The Company would like to remind shareholders that the name change does not take immediate effect and therefore the board of directors will update shareholders with respect to any proposed name change at the appropriate time.
About Osoyoos Cannabis Inc.
Osoyoos Cannabis Inc. has a joint-venture agreement with a private, vertically-integrated licensed producer under the Cannabis Act (Canada) to offer contract tolling extraction services to third-party businesses. Additionally, the Company recently acquired 1196691 B.C. Ltd. d/b/a "PCAI Pharma" (www.pcai.ca) and its wholly-owned subsidiary AI Pharmaceuticals Jamaica Limited, a private corporation incorporated and operating under the laws of Jamaica. The business of AI Pharma involves science, research, treatment, data mining and AI, focused on the development of combinatorial pharmaceuticals, nutraceuticals and cosmeceuticals utilizing compounds from cannabis (cannabinoids), psychedelic mushrooms (psilocybin), fungi and other psychedelic formulations and their related medicinal global intellectual property protection.

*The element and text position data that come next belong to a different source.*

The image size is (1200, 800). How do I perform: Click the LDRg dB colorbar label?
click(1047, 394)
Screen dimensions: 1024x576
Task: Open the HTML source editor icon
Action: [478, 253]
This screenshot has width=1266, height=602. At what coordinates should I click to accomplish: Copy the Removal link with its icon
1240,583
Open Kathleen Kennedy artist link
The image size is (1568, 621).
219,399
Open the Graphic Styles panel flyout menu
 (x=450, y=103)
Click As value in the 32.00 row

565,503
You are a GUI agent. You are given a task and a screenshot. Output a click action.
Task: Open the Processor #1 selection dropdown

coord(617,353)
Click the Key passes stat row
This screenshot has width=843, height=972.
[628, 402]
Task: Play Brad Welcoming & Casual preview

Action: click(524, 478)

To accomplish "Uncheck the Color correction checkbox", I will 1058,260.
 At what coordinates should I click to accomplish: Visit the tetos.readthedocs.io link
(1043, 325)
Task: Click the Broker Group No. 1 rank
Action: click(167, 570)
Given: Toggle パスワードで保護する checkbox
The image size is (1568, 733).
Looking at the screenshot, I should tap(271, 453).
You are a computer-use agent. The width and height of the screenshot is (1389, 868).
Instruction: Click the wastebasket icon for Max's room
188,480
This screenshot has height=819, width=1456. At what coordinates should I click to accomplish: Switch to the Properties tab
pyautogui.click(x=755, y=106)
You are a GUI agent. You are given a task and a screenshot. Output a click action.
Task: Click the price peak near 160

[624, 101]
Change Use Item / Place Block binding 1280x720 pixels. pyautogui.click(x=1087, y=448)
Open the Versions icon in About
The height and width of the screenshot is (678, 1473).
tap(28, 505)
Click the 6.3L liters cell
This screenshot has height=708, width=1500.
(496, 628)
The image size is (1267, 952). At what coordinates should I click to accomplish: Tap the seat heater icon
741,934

For further information, please contact:
Graham Simmonds
Chief Executive Officer
(416) 843-2881
jgrahamsimmonds@gmail.com
DISCLAIMER & READER ADVISORY
Certain statements contained in this press release constitute forward-looking information. These statements relate to future events or future performance. The use of any of the words "could", "intend", "expect", "believe", "will", "may", "projected", "estimated" and similar expressions and statements relating to matters that are not historical facts are intended to identify forward-looking information and are based on the Company's current belief or assumptions as to the outcome and timing of such future events. Actual future results may differ materially. In particular, this release contains forward-looking information relating to the business of the Company. Various assumptions or factors are typically applied in drawing conclusions or making the forecasts or projections set out in forward-looking information. Those assumptions and factors are based on information currently available to the parties. The material factors and assumptions include regulatory and other third-party approvals; licensing and other risks. The forward-looking information contained in this release is made as of the date hereof and the parties are not obligated to update or revise any forward-looking information, whether as a result of new information, future events or otherwise, except as required by applicable securities laws. Because of the risks, uncertainties and assumptions contained herein, investors should not place undue reliance on forward-looking information. The foregoing statements expressly qualify any forward-looking information contained herein.